**Assignment**. Find the string "agent" in the data, and copy out each line that has it.

**Extracted data**.
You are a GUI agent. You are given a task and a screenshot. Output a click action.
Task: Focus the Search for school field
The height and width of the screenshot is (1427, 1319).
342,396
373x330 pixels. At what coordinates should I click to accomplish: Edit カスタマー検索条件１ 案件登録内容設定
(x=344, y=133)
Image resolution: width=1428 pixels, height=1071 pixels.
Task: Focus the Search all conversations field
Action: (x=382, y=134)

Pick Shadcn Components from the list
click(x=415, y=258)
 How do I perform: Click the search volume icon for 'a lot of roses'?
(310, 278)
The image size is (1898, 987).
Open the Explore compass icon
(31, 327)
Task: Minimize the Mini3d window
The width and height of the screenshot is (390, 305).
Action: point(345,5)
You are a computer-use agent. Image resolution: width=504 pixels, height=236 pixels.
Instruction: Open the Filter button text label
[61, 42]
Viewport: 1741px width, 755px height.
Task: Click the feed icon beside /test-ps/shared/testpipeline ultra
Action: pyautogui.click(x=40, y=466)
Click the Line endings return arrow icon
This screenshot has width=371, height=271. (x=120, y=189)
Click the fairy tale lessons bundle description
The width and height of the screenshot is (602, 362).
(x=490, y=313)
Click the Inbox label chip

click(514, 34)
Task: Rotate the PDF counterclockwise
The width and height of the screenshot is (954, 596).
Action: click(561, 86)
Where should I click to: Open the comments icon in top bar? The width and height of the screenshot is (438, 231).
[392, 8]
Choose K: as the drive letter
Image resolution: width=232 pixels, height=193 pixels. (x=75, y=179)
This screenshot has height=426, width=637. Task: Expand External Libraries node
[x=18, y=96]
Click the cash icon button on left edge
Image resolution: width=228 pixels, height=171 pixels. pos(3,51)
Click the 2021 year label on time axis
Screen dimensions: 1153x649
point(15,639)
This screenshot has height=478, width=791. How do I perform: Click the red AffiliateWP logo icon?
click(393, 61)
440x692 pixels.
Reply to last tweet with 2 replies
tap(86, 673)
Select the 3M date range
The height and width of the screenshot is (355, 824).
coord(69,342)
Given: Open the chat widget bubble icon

**Answer to this task**.
You are a GUI agent. You are given a task and a screenshot. Output a click action.
You are a computer-use agent. Image resolution: width=504 pixels, height=236 pixels.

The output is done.